- **EXERCISE OBJECTIVE**
Continue the source extract on preparing hoophouse beds for winter crops, picking up after its last sentence.

Our spinach variety trial in February, showing Avon, Renegade, Acadia and Escalade
At Twin Oaks Community (central Virginia) we are on our way with our late fall, winter and early spring crops in the hoophouse. If you haven’t got a hoophouse, I recommend you consider one, and hurry to get it in place before winter! See 20 Benefits of Having a Hoophouse and Winter Hoop House Harvest Schedule for inspiration. I am giving workshops on Lettuce Year Round and Hoophouse Cool Season Crops at Mother Earth News Fairs, so catch those to learn more.
Hoophouse Bed Preparation
I have written previously about Hoophouse Bed Prep for Fall Plantings. To extend the season of the summer crops in the hoophouse and to make the physical work of bed renovation easier (by spreading it out), we prepare one bed per week. Other growers might use machinery and prep all the beds at once. Your choice.
We plant crops a little closer in the hoophouse than outdoors, and nearer to the edges of the beds, as it is easier to tend crops where there are no weeds (that’s thanks to our no-till system). The paths are marked off with twine, to keep us from stepping on the beds, compacting the soil. We find that the soil does slump and compact some of its own accord, hence the once-a-year broadforking.
We found out how valuable the soil loosening is, because one year before we started broadforking, we decided to loosen the edges with a digging fork to make up for several years of accidental steps. The edge rows of spinach grew much bigger than the inner rows, and we realized that the whole bed needed loosening.
To prepare hoophouse beds for winter crops, we first remove the summer crops to the compost pile, then spread a generous layer of compost over the surface. We use about five wheelbarrowsful for one bed 4’ x 90’. Next we move the three lengths of drip tape off to one side or the other, and broadfork the whole area.
We have an all-steel broadfork from Way Cool Tools that we really like. To use a broadfork, work backwards either going the length of the bed or covering the width in two sections. Stab the tines into the soil and step on the crossbar, holding the long handles. Step from foot to foot until the bar touches the soil, with the tines all the way in, then step off backwards, pulling the handles towards you. This loosens a big area of soil, which hopefully crumbles into chunks. Lift the broadfork and set it back in the soil about 6” (15 cm) back from the first bite. Step on the bar and repeat. We’ve found it’s important to only broadfork the amount of space you have time to rake immediately, otherwise the warm hoophouse conditions dry out the soil and make it harder to cultivate into a fine tilth, which is the next task. Sometimes we use a rake, breaking the clumps up with the back of the rake, then raking the soil to break up the smaller lumps, and reshape the bed.

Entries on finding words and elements

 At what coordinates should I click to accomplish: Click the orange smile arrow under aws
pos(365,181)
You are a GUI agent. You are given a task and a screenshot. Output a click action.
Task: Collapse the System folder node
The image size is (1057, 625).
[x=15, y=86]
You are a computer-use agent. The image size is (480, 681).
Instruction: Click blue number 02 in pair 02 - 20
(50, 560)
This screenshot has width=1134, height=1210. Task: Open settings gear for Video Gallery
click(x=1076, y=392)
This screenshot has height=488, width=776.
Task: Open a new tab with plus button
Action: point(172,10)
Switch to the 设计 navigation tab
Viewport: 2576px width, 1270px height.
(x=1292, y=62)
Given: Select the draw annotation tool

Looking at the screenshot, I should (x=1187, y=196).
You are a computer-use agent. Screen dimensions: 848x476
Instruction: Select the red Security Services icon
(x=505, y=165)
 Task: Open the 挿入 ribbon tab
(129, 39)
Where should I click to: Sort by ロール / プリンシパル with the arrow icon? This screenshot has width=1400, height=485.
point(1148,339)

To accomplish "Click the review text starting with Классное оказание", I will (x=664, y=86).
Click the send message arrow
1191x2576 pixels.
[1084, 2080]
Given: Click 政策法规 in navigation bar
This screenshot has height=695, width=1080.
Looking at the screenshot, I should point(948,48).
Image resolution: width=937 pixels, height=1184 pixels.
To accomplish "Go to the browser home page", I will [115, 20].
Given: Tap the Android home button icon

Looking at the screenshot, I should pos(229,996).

- **TASK ANSWER**
Sometimes we use a wide stirrup hoe very energetically. This isn’t the job scuffle hoes were designed for (that’s very shallow hoeing, and hence why we call them scuffle hoes), but the sharp hoe blade does a good job of breaking up clumpy soil. We’ve also found it important to lay the drip tapes back in place in between each day’s work, so that the soil gets irrigated when we run the system and stays damp. We don’t want dead, baked soil.
Our spinach variety trial in February, showing Avon, Renegade, Acadia and Escalade.
Once the bed is prepared, we measure out the areas for different crops and mark them with flags. Next we use our row-marker rake (bed prep rake) from Johnny’s Selected Seeds. After the rowmarking, we deepen the furrows if needed (often it’s not needed), using a pointed hoe, then sow the seeds.
On September 6 and 7 we sow five crops in our first bed – spinach, tatsoi, Bulls Blood beet green (for salad mixes), radishes and scallions.
We pre-sprout our spinach for a week in a jar in the fridge. After extensive spinach variety trials, we have replaced our much loved Tyee, which was pulled from the market with Renegade for fast harvests early in the winter (less later), Acadia and Escalade for strong growth and best December and January harvests, perhaps adding in some Reflect for later spring harvests. For simplicity, grow Acadia in the winter hoophouse.
The spinach, tatsoi and radishes came up very quickly, with the beets a day or two behind. The scallions came up in a week, which is quicker than at other times of year.
One week after the sowings, we thin the spinach and radishes to 1” (2.5 cm) apart in the row. We are growing Easter Egg and White Icicle radishes. Cherry Belle would be ready sooner, Easter Egg next (they mature relatively gradually, giving us a nice harvest period). Icicle are unusual long white radishes which are slower to mature, and slow to get woody. We only grow Cherry Belle in our first planting, as they get woody here if sown later.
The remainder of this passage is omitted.